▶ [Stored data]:
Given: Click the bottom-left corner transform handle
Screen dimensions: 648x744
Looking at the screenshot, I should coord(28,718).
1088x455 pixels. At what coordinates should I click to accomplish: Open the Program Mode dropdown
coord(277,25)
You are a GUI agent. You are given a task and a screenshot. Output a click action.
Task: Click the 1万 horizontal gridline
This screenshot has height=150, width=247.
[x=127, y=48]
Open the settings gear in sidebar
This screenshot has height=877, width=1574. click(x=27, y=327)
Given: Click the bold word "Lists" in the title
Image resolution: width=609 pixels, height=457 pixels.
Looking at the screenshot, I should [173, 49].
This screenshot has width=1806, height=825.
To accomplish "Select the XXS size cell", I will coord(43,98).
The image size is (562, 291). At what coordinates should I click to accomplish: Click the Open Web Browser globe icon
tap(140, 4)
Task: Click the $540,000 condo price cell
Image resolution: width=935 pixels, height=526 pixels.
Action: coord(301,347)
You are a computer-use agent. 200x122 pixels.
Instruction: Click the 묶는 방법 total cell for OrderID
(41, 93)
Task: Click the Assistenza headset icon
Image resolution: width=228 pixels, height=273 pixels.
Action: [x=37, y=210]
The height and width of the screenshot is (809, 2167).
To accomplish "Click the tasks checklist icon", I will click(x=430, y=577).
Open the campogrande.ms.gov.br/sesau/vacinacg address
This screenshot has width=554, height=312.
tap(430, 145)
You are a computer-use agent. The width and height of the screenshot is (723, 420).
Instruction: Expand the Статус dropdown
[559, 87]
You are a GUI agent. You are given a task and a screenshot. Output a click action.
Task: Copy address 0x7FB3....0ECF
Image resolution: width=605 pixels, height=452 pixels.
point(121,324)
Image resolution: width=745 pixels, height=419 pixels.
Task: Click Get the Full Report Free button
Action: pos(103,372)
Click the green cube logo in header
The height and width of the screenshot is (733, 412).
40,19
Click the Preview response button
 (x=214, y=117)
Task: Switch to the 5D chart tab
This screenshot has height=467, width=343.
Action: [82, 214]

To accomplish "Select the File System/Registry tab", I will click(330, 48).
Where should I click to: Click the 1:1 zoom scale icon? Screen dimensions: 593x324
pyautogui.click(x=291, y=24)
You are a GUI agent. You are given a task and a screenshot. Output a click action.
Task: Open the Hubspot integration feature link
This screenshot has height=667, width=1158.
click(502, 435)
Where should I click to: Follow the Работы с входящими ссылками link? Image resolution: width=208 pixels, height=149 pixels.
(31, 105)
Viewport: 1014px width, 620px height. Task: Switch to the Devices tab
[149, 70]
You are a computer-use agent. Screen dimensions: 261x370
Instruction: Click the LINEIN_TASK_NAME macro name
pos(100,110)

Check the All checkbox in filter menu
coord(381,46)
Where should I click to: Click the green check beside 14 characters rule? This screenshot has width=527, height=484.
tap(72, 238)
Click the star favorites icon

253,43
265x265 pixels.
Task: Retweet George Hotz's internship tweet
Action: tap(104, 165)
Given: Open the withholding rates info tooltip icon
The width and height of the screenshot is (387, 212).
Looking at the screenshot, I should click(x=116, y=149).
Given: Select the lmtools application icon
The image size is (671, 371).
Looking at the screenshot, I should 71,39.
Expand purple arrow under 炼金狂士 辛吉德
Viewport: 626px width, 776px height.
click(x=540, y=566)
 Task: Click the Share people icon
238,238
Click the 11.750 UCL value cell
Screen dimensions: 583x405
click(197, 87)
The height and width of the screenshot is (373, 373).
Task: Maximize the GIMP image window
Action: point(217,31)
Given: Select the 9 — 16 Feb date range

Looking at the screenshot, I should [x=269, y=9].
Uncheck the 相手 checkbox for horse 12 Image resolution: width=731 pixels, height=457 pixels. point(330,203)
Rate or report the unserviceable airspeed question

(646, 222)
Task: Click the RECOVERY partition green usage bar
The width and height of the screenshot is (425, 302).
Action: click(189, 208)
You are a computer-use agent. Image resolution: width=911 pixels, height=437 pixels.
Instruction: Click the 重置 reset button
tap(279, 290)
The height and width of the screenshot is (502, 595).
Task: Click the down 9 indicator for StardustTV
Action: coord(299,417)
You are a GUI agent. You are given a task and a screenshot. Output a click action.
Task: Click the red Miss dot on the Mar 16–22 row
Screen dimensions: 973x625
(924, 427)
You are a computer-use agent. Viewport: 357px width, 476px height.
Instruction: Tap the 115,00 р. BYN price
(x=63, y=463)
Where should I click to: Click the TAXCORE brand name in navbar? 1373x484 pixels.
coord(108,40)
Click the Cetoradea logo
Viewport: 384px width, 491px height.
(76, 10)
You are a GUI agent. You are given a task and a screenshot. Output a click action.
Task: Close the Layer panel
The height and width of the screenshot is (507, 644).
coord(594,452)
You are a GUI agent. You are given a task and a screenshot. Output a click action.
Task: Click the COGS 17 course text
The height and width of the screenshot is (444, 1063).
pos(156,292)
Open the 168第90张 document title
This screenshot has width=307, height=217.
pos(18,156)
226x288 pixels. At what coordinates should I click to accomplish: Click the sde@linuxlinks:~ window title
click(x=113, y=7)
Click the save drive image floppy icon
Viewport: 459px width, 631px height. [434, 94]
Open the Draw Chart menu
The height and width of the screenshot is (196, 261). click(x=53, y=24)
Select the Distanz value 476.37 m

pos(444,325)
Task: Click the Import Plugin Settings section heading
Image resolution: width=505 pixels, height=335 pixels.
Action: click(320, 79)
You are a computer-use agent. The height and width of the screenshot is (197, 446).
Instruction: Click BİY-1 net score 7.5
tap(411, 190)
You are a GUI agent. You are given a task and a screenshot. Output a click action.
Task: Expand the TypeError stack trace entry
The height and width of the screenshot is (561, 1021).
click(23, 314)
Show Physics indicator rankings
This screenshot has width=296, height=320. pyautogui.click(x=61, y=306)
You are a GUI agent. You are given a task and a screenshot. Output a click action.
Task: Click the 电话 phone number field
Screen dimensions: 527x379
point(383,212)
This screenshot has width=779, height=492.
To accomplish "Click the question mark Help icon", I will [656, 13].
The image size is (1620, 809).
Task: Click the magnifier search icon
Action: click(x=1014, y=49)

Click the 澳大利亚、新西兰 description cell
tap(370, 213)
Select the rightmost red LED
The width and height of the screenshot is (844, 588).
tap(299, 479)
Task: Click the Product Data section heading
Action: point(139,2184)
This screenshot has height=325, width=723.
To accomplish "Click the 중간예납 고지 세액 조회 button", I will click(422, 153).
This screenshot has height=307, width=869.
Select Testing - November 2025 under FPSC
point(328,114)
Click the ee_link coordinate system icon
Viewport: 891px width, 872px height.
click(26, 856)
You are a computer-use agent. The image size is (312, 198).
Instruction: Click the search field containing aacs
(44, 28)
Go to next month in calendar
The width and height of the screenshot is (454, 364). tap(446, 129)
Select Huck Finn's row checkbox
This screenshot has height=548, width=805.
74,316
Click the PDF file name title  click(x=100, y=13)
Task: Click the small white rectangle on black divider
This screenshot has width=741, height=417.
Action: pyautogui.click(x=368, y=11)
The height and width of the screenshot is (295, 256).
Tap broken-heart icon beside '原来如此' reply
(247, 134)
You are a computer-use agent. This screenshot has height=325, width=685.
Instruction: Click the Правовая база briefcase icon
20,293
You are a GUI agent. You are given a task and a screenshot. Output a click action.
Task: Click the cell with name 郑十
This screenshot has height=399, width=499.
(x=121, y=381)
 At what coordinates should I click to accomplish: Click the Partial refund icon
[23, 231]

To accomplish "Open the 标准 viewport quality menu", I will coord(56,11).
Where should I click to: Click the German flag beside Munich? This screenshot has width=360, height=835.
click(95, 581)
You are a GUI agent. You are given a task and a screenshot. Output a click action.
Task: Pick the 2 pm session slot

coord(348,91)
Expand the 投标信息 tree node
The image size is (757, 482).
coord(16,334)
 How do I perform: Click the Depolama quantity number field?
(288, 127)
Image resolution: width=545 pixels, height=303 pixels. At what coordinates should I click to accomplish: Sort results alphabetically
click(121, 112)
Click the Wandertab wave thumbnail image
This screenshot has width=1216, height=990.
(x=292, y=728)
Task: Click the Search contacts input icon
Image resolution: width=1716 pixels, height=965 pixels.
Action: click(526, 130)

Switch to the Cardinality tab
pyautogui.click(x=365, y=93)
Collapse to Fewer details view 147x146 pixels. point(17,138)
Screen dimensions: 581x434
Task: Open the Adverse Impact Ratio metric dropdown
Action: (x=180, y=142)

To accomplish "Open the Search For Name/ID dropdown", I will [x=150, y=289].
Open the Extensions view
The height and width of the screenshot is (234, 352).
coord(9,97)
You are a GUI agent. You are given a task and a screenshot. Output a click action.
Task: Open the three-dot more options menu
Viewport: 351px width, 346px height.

▶ [Work instructions]:
From the first line of the data above to the line holding "Task: Click the Assistenza headset icon", reproduce each line exactly; emit no other lines.

▶ [Solution]:
Given: Click the bottom-left corner transform handle
Screen dimensions: 648x744
Looking at the screenshot, I should coord(28,718).
1088x455 pixels. At what coordinates should I click to accomplish: Open the Program Mode dropdown
coord(277,25)
You are a GUI agent. You are given a task and a screenshot. Output a click action.
Task: Click the 1万 horizontal gridline
This screenshot has height=150, width=247.
[x=127, y=48]
Open the settings gear in sidebar
This screenshot has height=877, width=1574. click(x=27, y=327)
Given: Click the bold word "Lists" in the title
Image resolution: width=609 pixels, height=457 pixels.
Looking at the screenshot, I should [173, 49].
This screenshot has width=1806, height=825.
To accomplish "Select the XXS size cell", I will coord(43,98).
The image size is (562, 291). At what coordinates should I click to accomplish: Click the Open Web Browser globe icon
tap(140, 4)
Task: Click the $540,000 condo price cell
Image resolution: width=935 pixels, height=526 pixels.
Action: coord(301,347)
You are a computer-use agent. 200x122 pixels.
Instruction: Click the 묶는 방법 total cell for OrderID
(41, 93)
Task: Click the Assistenza headset icon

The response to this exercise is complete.